Periscope is the kind of MCP server that changes what an agent can do. Transport adapters have their place — standardizing access to many systems behind one protocol is real value even when little logic lives in the server. But the servers that earn a permanent spot in an agent's toolbox are the ones that capture expertise the agent would otherwise have to recreate — and get subtly wrong — every single session.

You could try to teach an agent all of this in a prompt. The numbers say why that fails: Periscope is 8,349 lines of executable knowledge under a 220-line judgment layer (AGENTS.md). The INP observer with interaction-ID dedup, the overlay-intercept fallback, WCAG contrast math with style-dedup sampling, auth-expiry preflights, the stash-not-delete update flow — as a prompt, every one of those becomes "please do this correctly from a description," paid for in context tokens every session, executed with model variance every time, with nowhere to keep state between calls. As a server, it costs nothing beyond tool schemas, runs deterministically, and remembers. A prompt describes behavior; software guarantees it. check_color_contrast returns the same ratio every run; a model doing the math in-context returns a vibe. The more deterministic, stateful, and regression-tested a capability becomes, the less it belongs in a prompt and the more it belongs in code.

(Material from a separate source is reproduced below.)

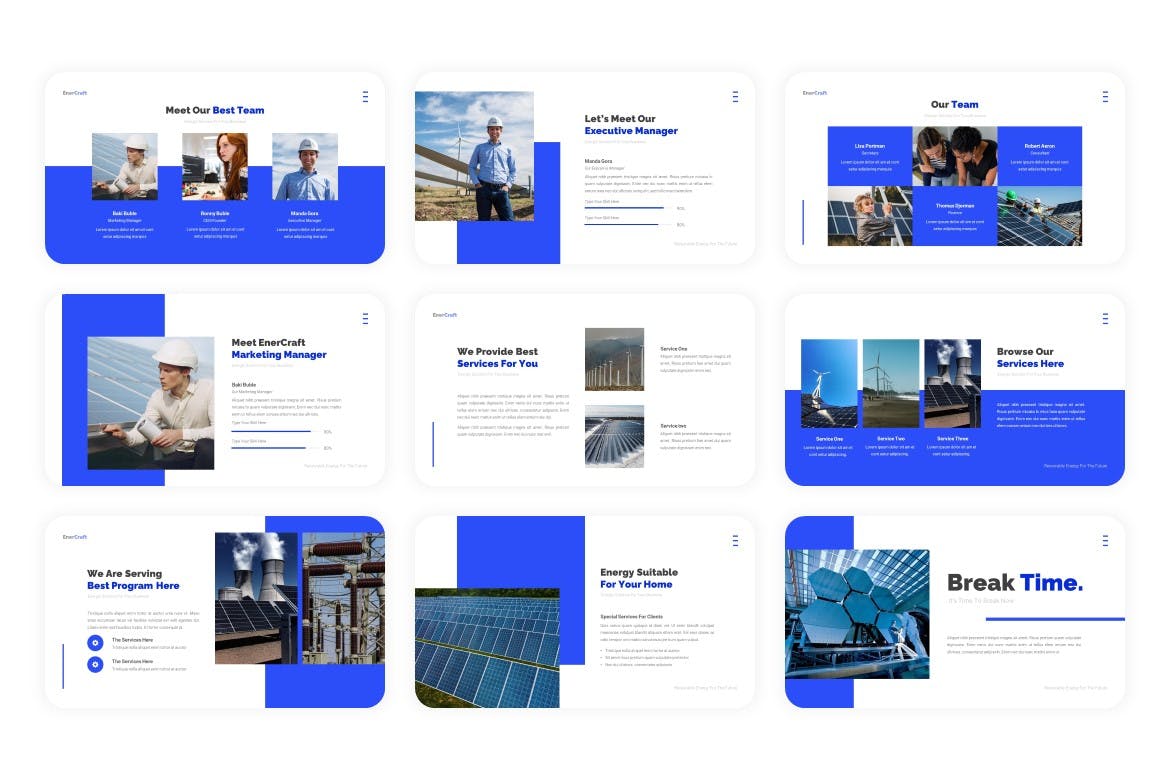This screenshot has width=1170, height=780.
Task: Click the lower skill bar on Marketing Manager slide
Action: tap(270, 448)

And the wheel doesn't just avoid being reinvented — it gets better. The issues in this repo were filed by an AI agent doing real testing work; each one became a fix with a regression test. In a prompt world, every lesson is another paragraph future agents must read and hopefully obey. Here, the lesson is enforced. That's the difference, and it compounds.

What I appreciate most as a consumer of these tools: they don't lie to me. A drag that did nothing comes back flagged. An expired session tells me why it's gone. An update that needs a restart says so. Honest tools are rarer than capable ones — for an agent, they're worth more.